El decreto que cambia las reglas del ajuste pensional
El primer cambio se materializó con el Decreto 1485 de 2025, que ajusta la forma en que crecen las rentas vitalicias del Régimen de Ahorro Individual. Antes, cuando una pensión de un salario mínimo subía más que la inflación, la Nación asumía la diferencia. Ahora, ese riesgo se traslada a las aseguradoras, que están obligadas a sostener ese incremento. [portafolio.co]
Expertos advierten que esta decisión puede encarecer el acceso a una renta vitalicia: quienes quieran pensionarse necesitarán un capital mucho mayor, cercano a $530 millones, lo que podría dejar por fuera a miles de afiliados de ingresos bajos y medios.
Restricciones a las inversiones en el exterior: un golpe a la rentabilidad
El segundo decreto apunta a limitar la exposición internacional de los fondos de pensiones. Hoy, estas inversiones son clave para diversificar riesgos y mejorar la rentabilidad de largo plazo. Reducirlas implicaría menor crecimiento del ahorro, menor capacidad de inversión y, en consecuencia, pensiones más bajas.
Además, estudios recientes muestran que decisiones de política han generado ya efectos directos sobre los pensionados bajo retiro programado, quienes han visto ajustes a la baja y mayores exigencias de capital para sostener su mesada. Cerca de 72.600 pensionados ya han sido impactados por recalculos derivados de los cambios recientes.
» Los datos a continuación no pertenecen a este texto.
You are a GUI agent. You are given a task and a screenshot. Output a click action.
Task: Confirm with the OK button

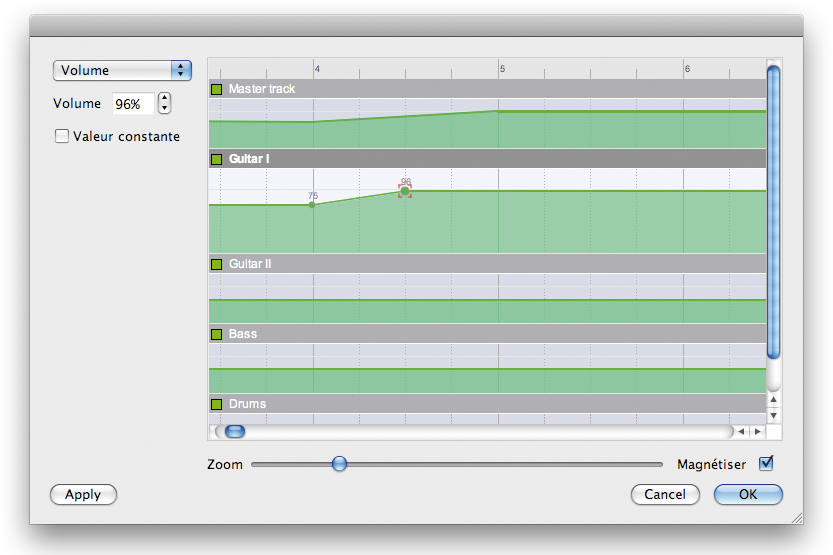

¿Quiénes son los más afectados?
Los gremios del sector advierten que los decretos afectan especialmente a quienes están en el Régimen de Ahorro Individual (RAIS). Entre los impactos señalados están:
● Mayor dificultad para acceder a una renta vitalicia.
● Pensiones más bajas debido a la menor rentabilidad del ahorro.
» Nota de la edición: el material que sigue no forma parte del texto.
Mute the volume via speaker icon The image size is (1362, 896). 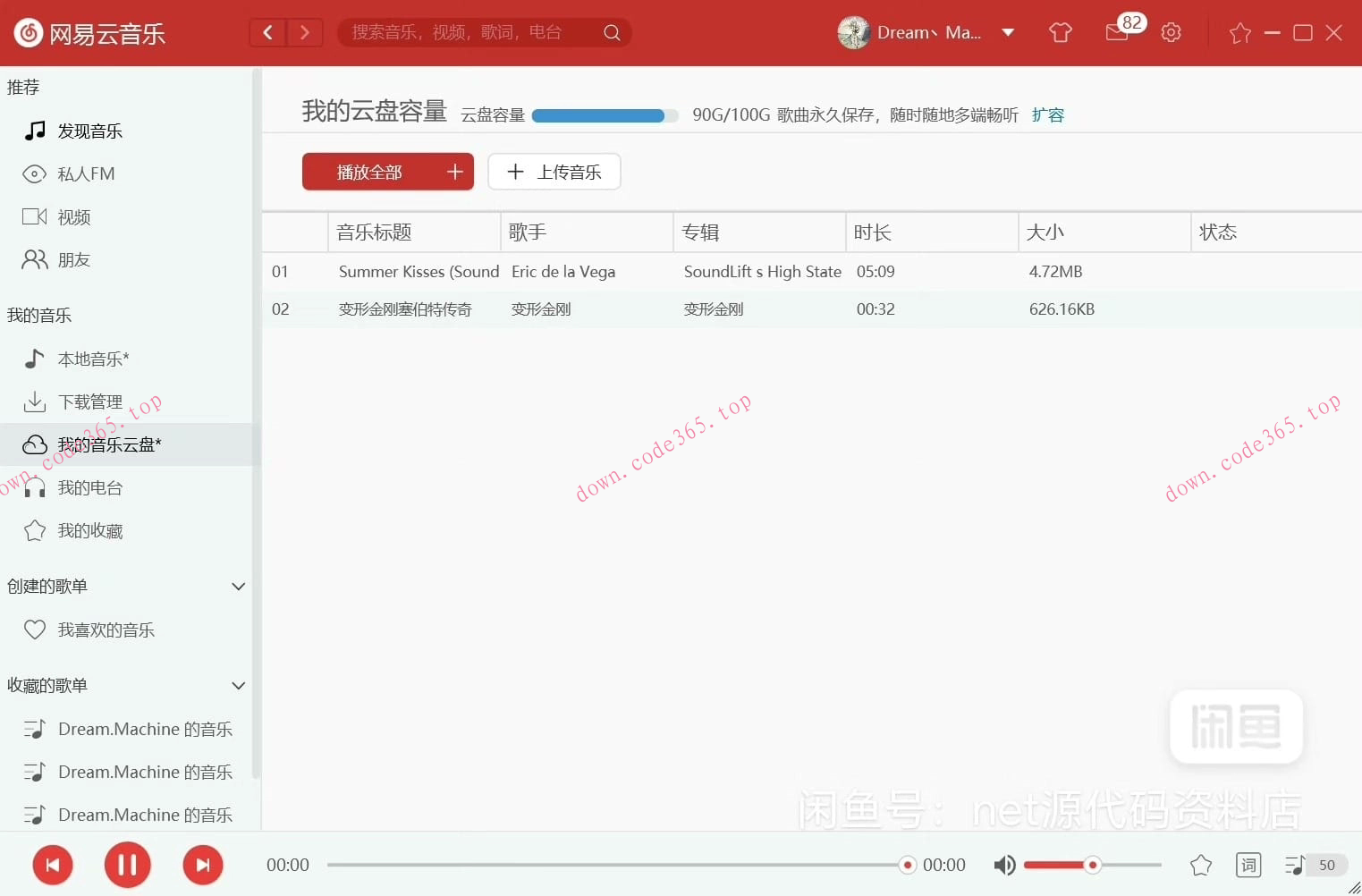click(1003, 865)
● Incremento del capital requerido para pensionarse.
● Riesgos sobre las pensiones de invalidez y sobrevivencia, debido al encarecimiento del seguro previsional.
Asofondos y Fasecolda alertaron que, de mantenerse estos cambios, millones de trabajadores podrían enfrentarse a un sistema más costoso, menos accesible y con mayor incertidumbre sobre su futuro pensional.
¿Qué viene ahora?
Mientras los gremios piden mesas técnicas para revisar los impactos, el Gobierno mantiene su postura de que los ajustes buscan “equilibrar el sistema” y proteger su sostenibilidad. Sin embargo, los expertos coinciden en que los cambios requieren análisis más profundos, estudios actuariales y un plan claro para evitar que el sistema pierda capacidad de garantizar pensiones dignas.